No cases of VTE were found in studies of benign laparoscopic procedures, even without prophylaxis. The authors note, however, that the overall quality of the evidence in the benign gynecologic surgery literature is “poor.”

In the gynecologic oncology surgery population, the overall incidence of VTE ranges from 0 to 14.8% in women who receive some form of prophylaxis and up to 34.6% without any prophylaxis, the authors note.

They also report that evidence of “fair quality” supports that unfractionated heparin and intermittent pneumatic compression are both superior to placebo or no intervention but “insufficient” to determine whether heparins are superior to intermittent pneumatic compression for VTE prevention.

The key limitation in the review, the authors note, is the level of evidence on which they base their suggestions. Their “meticulous” review of the literature, they say, yielded “relatively few robust” randomized controlled trials assessing VTE prophylaxis in gynecologic surgery populations.

As a result, the five clinical practice guidelines outlined in the paper were graded as level 2C, “meaning low quality of evidence that supports a suggestion (as opposed to recommendation),” they write.

The group notes that their conclusions and suggested clinical practice guidelines are “similar and complementary” to existing ones from American College of Obstetrics and Gynecology Practice Bulletin and the American College of Chest Physicians.

VTE Prophylaxis Underused in Gynecologic Surgery

Dr.

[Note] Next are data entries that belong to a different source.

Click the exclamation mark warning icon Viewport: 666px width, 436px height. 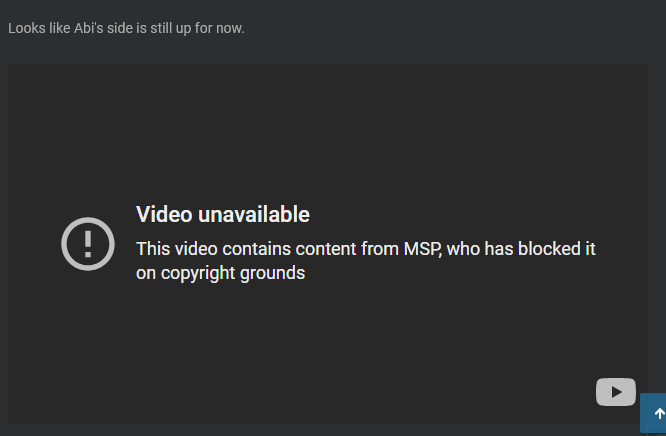pos(88,244)
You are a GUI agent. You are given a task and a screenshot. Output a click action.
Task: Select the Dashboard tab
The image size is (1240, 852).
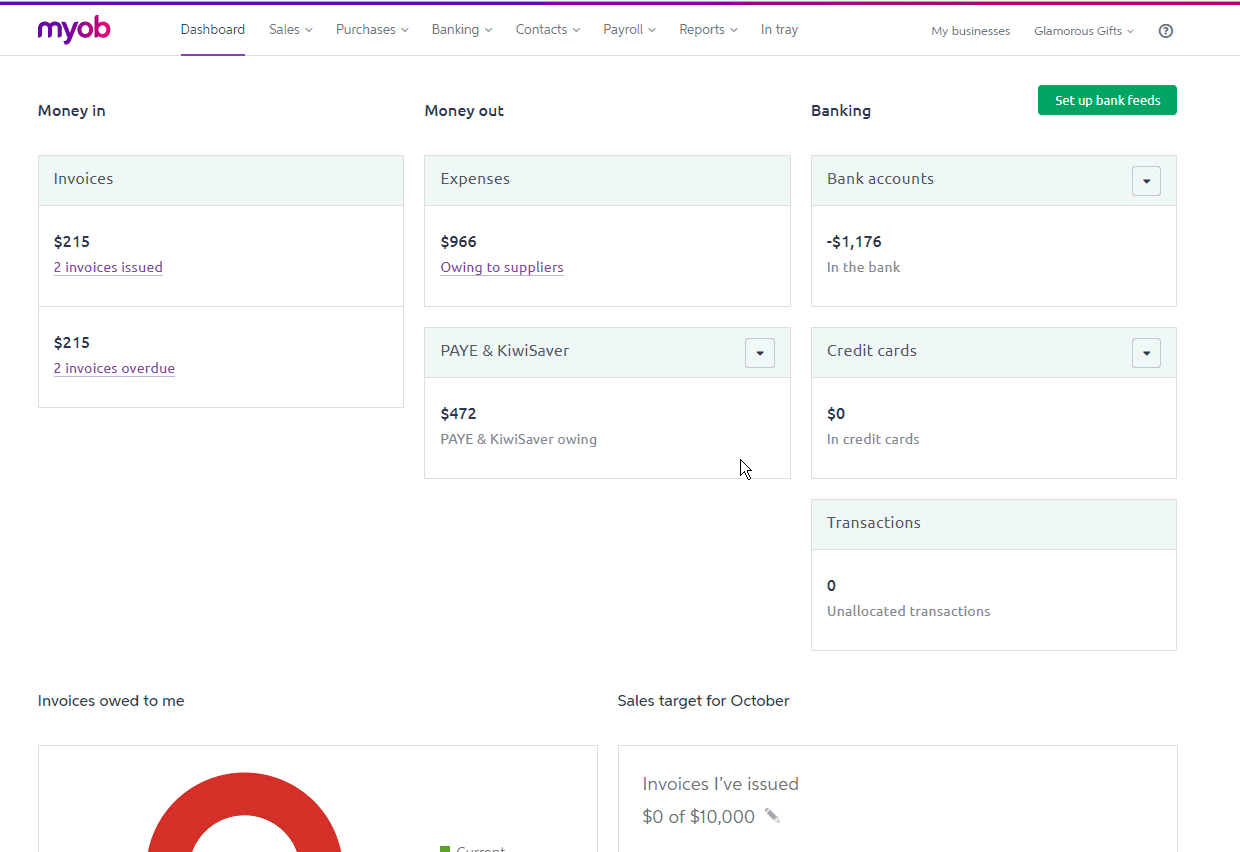pyautogui.click(x=212, y=30)
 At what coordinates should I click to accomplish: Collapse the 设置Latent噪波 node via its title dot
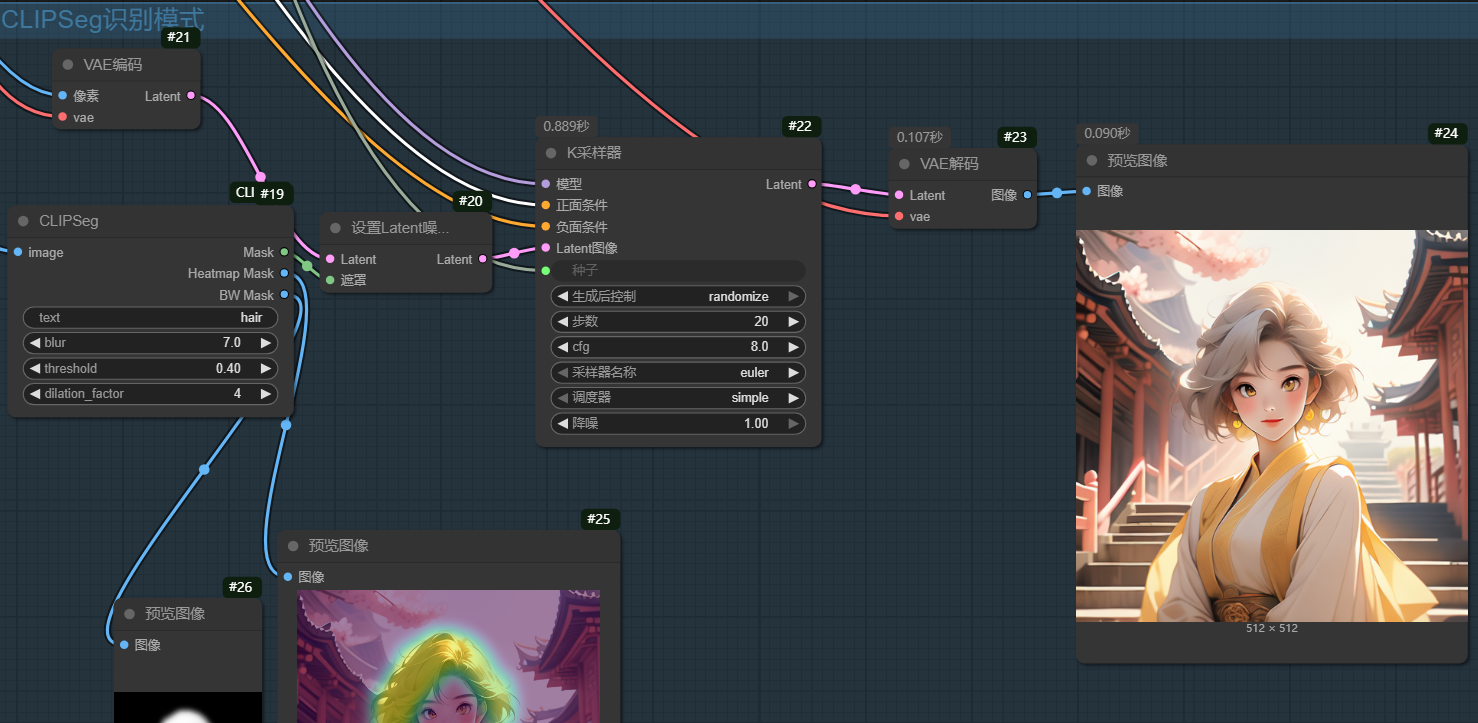pyautogui.click(x=336, y=228)
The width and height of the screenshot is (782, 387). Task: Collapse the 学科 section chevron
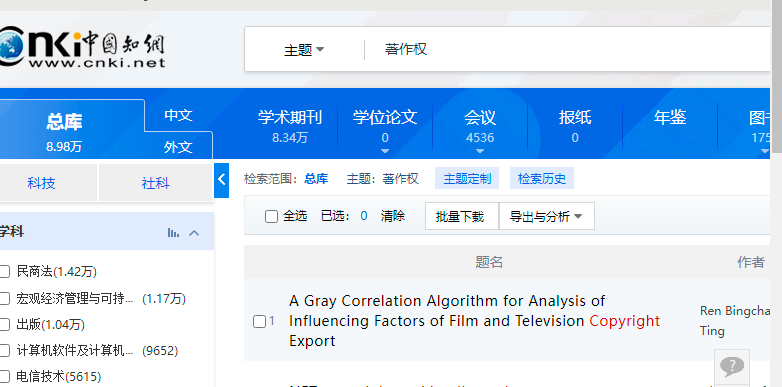(x=194, y=232)
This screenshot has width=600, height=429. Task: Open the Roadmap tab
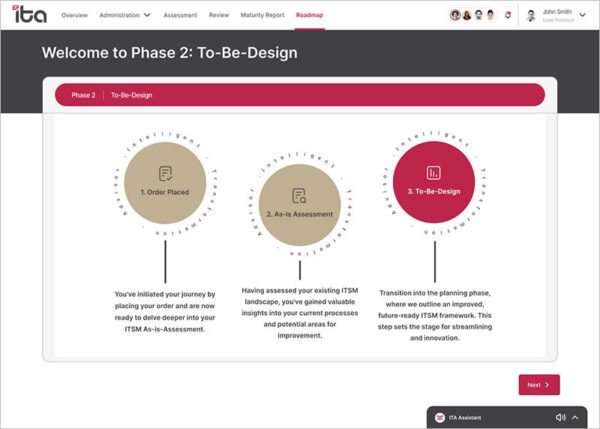click(310, 16)
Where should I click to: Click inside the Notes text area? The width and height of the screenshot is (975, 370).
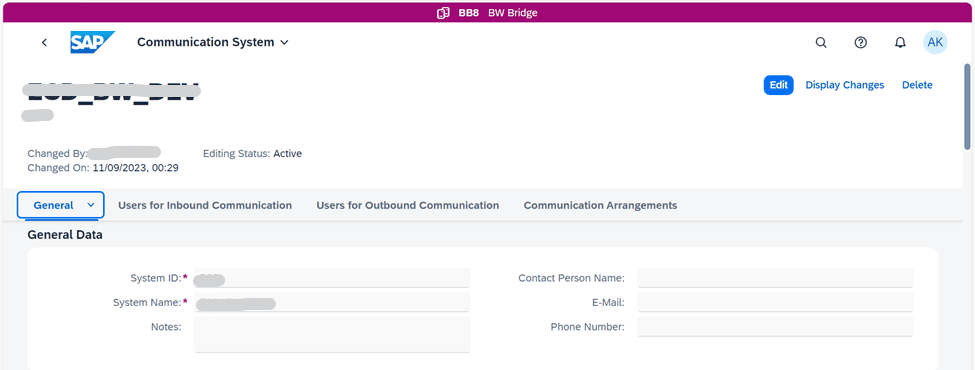[332, 335]

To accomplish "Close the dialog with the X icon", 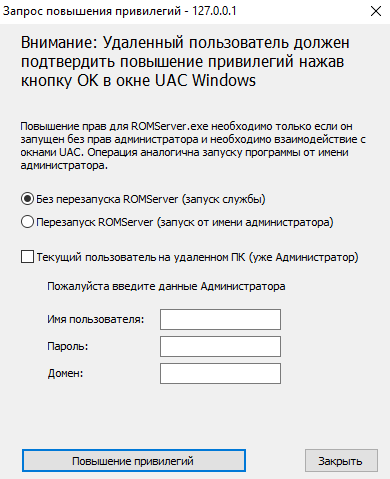I will 376,11.
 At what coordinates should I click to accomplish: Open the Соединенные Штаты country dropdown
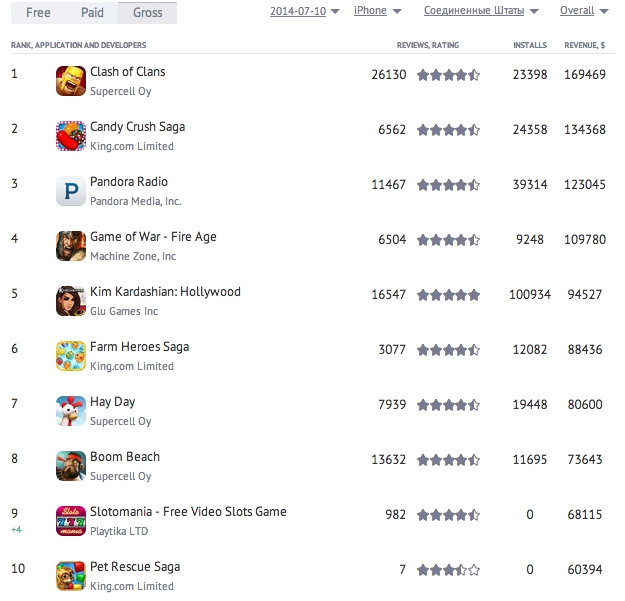[481, 11]
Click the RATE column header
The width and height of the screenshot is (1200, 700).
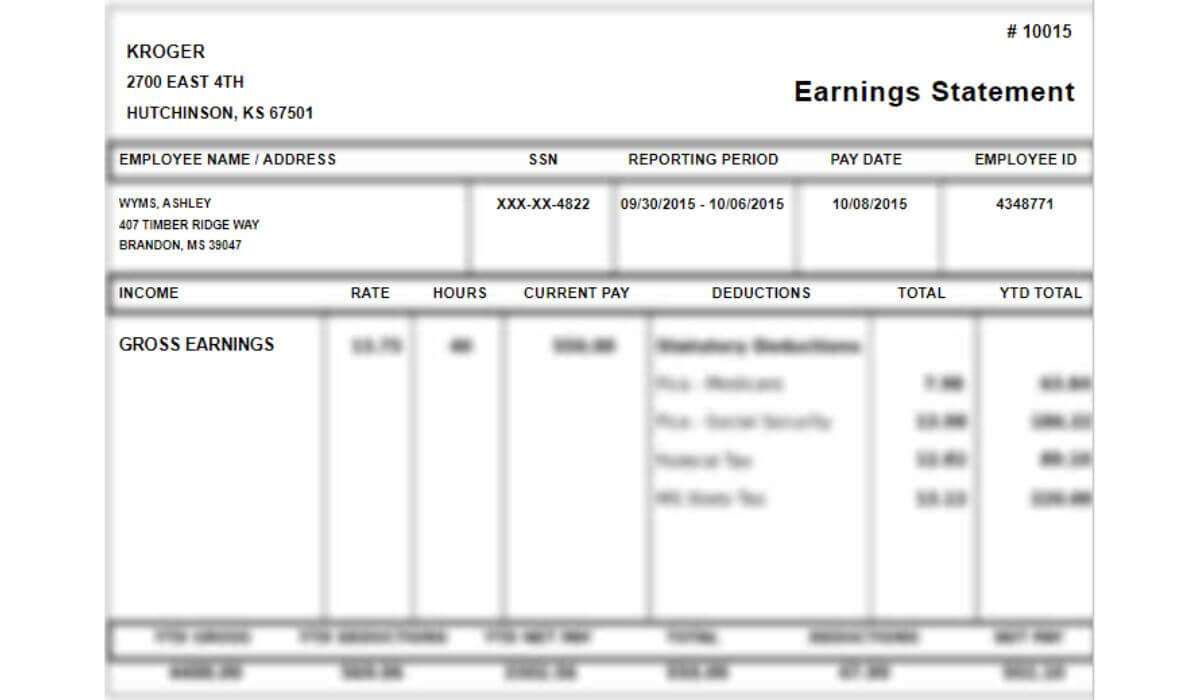369,293
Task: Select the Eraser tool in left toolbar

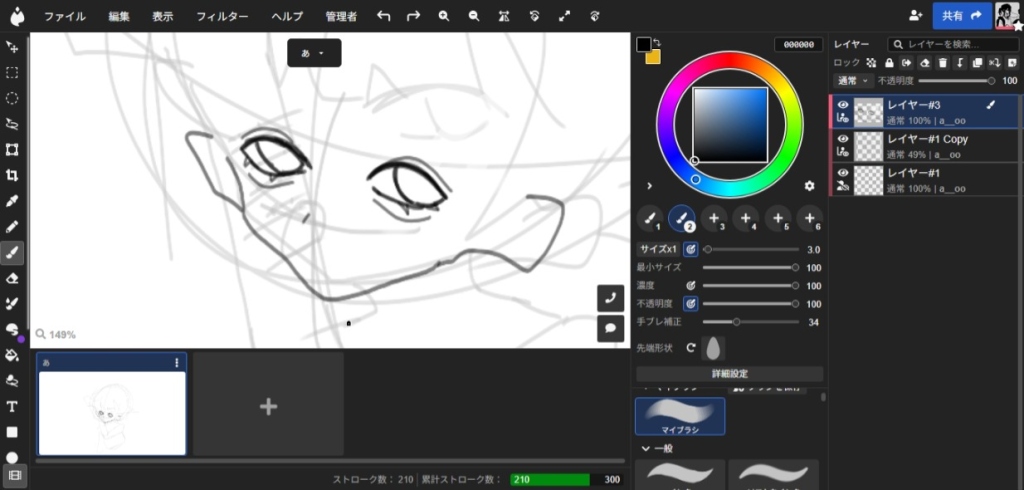Action: (x=12, y=278)
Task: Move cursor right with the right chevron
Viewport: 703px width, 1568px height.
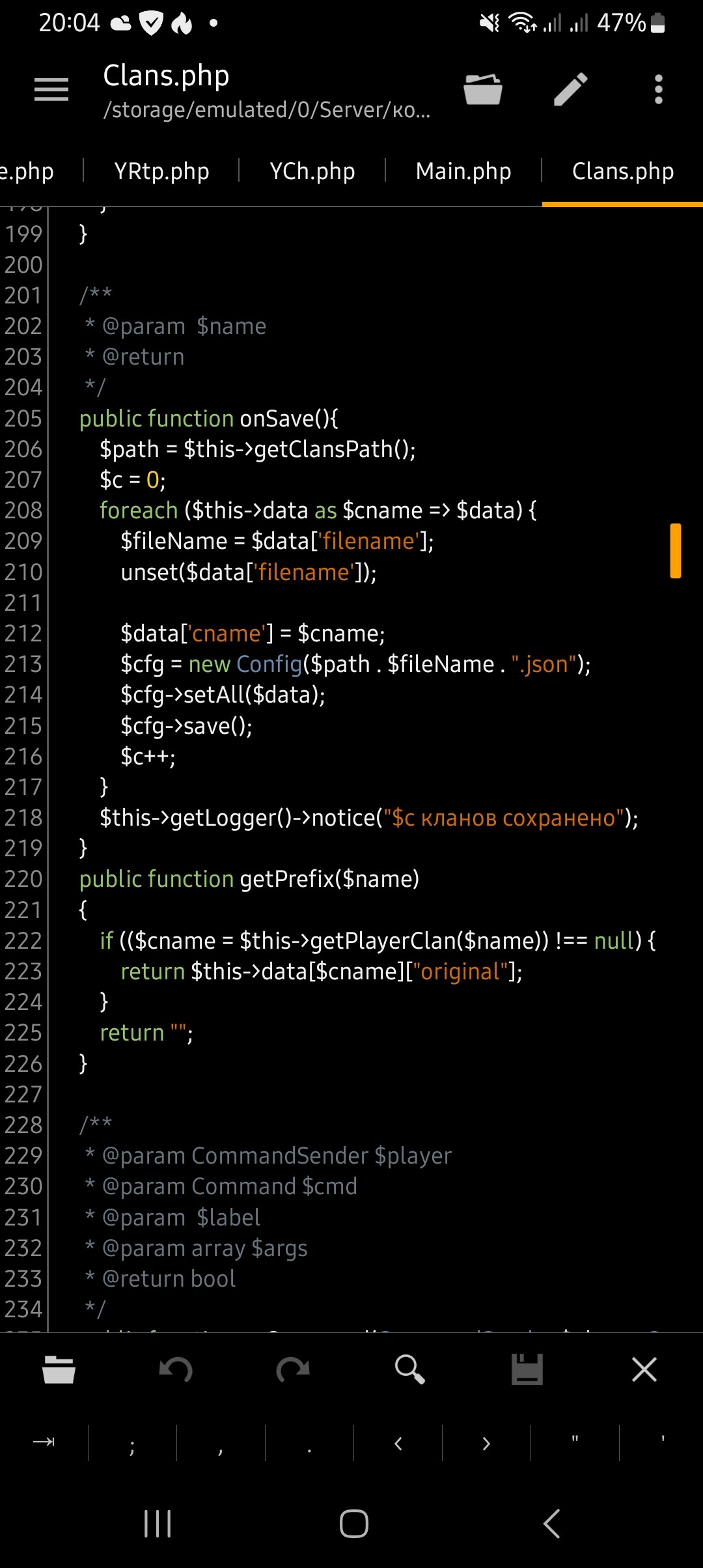Action: [486, 1444]
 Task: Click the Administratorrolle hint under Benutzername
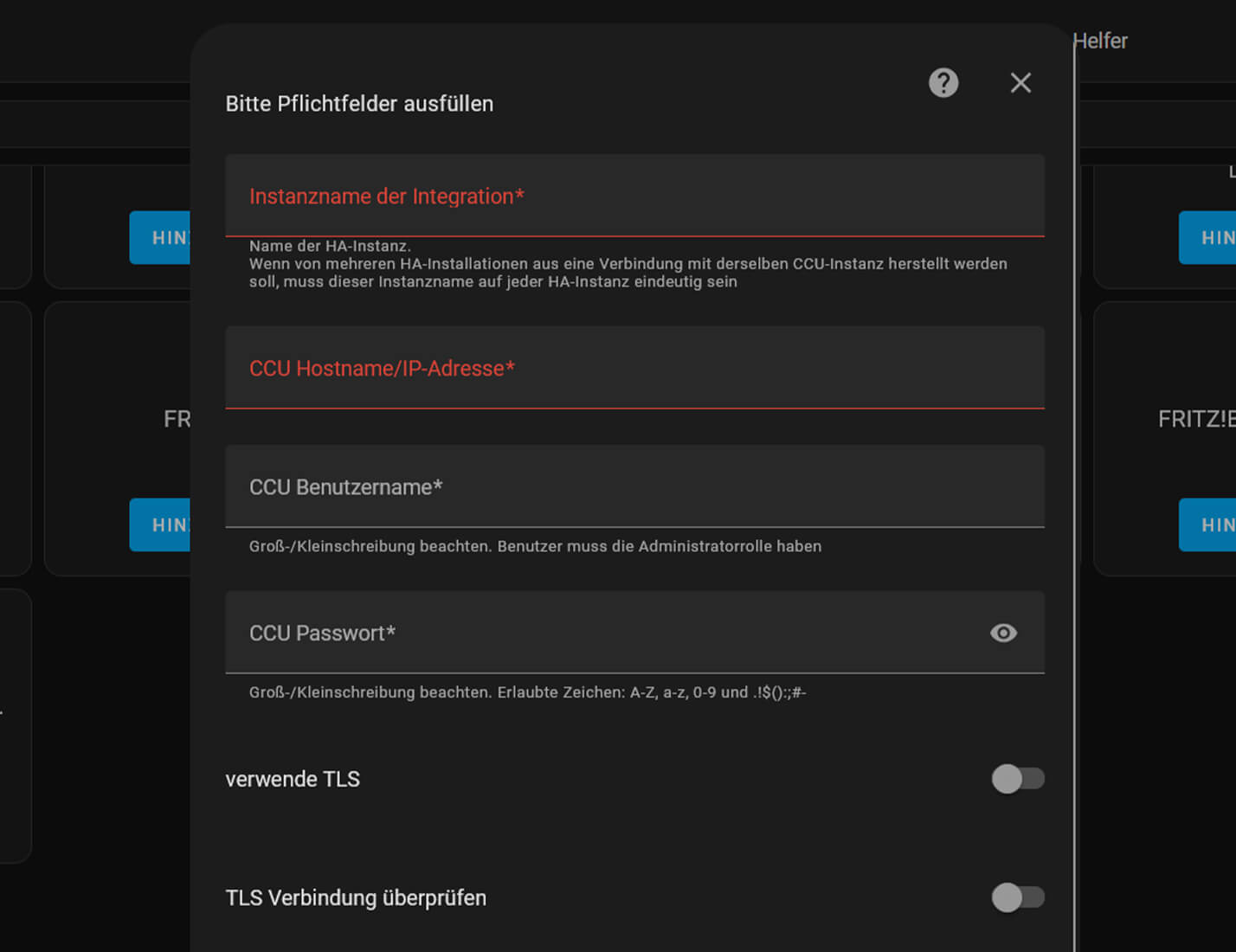pyautogui.click(x=535, y=547)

Rahn told Reuters Health, “It may come as a surprise to practicing gynecologists the paucity of high quality literature informing the best means of venous thromboembolism prophylaxis, especially among women with benign gynecologic conditions and those undergoing less invasive or laparoscopic procedures.”

In a linked commentary, Dr. Daniel Clarke-Pearson of University of North Carolina, Chapel Hill, makes the point that, “Although there is a paucity of trials specific to gynecologic surgery, it would be unfortunate if gynecologic surgeons ignored the large number of randomized clinical trials in the general surgical and urologic literature that clearly support the value of [VTE] prophylaxis.”

Yet, according to the related paper in the journal, a substantial number of women having major gynecologic surgery are not receiving any VTE prophylaxis. Dr. Clarke-Pearson calls this finding “troubling” and “concerning.”

For their study, Dr. Jason Wright from Columbia University College of Physicians and Surgeons in New York probed an administrative database of more than 738,000 women who had major gynecologic surgery between 2000 and 2010 at 500 hospitals.

Based on billing information, 46.6% received mechanical prophylaxis, (graded compression stockings, intermittent pneumatic compression, or graded compression stockings and intermittent pneumatic compression), 5.5% received pharmacologic prophylaxis (low-dose heparin or low molecular weight heparin), and 8.4% received a combination of pharmacologic and mechanical prophylaxis.

However, 39.6% received no VTE prophylaxis at all. “We were surprised by the findings,” Dr. Wright told Reuters Health.

“Recommendations for VTE prophylaxis have been in place for many years now and despite efforts to improve prophylaxis a large percentage of women did not receive prophylaxis,” he noted.

“VTE is a life threatening complication that is easily preventable with appropriate prophylaxis. For each patient, it’s important to at least consider prophylaxis,” he added.

Reference:

Obstet Gynecol 2011;118:973-974,978-986,1111-1125.